- [Record excerpts]
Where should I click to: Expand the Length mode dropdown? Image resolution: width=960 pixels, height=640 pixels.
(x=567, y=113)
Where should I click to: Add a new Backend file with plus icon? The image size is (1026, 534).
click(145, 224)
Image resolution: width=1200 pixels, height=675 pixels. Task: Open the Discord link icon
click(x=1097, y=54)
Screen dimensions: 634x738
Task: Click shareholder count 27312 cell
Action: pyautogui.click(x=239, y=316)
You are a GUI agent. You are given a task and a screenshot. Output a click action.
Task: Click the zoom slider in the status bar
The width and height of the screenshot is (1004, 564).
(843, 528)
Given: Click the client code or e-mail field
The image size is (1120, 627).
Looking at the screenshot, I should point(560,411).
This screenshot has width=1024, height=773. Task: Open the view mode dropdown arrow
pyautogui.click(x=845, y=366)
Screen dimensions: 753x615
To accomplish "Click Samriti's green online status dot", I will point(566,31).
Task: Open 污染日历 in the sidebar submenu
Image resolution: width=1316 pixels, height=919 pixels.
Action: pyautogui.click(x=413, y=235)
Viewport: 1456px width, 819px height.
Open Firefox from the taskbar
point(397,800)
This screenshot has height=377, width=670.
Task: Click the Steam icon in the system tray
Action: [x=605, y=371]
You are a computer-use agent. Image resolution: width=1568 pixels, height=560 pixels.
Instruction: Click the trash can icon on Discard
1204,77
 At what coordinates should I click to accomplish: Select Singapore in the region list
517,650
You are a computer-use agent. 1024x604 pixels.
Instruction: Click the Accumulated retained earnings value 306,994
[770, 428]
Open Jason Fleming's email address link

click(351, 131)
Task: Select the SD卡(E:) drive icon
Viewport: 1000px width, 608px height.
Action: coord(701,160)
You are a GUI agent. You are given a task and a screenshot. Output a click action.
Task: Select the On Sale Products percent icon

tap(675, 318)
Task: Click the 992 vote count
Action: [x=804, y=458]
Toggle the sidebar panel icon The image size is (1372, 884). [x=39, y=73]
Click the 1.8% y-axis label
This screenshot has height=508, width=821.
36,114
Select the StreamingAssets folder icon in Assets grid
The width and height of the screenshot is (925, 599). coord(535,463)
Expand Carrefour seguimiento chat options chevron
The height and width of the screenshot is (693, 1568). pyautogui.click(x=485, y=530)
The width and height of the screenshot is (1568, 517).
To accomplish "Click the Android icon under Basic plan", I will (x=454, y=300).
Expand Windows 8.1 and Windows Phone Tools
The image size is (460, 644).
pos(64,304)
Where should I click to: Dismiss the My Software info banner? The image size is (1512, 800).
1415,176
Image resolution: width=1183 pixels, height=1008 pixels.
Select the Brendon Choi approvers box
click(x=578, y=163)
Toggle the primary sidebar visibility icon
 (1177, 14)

- [The problem] Look above for the line containing "Image resolution: width=1200" and the line containing "Task: Open 污染日历 in the sidebar submenu". Transcribe both, with the lines between them, exactly.

- [Expected answer]
Image resolution: width=1200 pixels, height=675 pixels. Task: Open the Discord link icon
click(x=1097, y=54)
Screen dimensions: 634x738
Task: Click shareholder count 27312 cell
Action: pyautogui.click(x=239, y=316)
You are a GUI agent. You are given a task and a screenshot. Output a click action.
Task: Click the zoom slider in the status bar
The width and height of the screenshot is (1004, 564).
(843, 528)
Given: Click the client code or e-mail field
The image size is (1120, 627).
Looking at the screenshot, I should point(560,411).
This screenshot has width=1024, height=773. Task: Open the view mode dropdown arrow
pyautogui.click(x=845, y=366)
Screen dimensions: 753x615
To accomplish "Click Samriti's green online status dot", I will point(566,31).
Task: Open 污染日历 in the sidebar submenu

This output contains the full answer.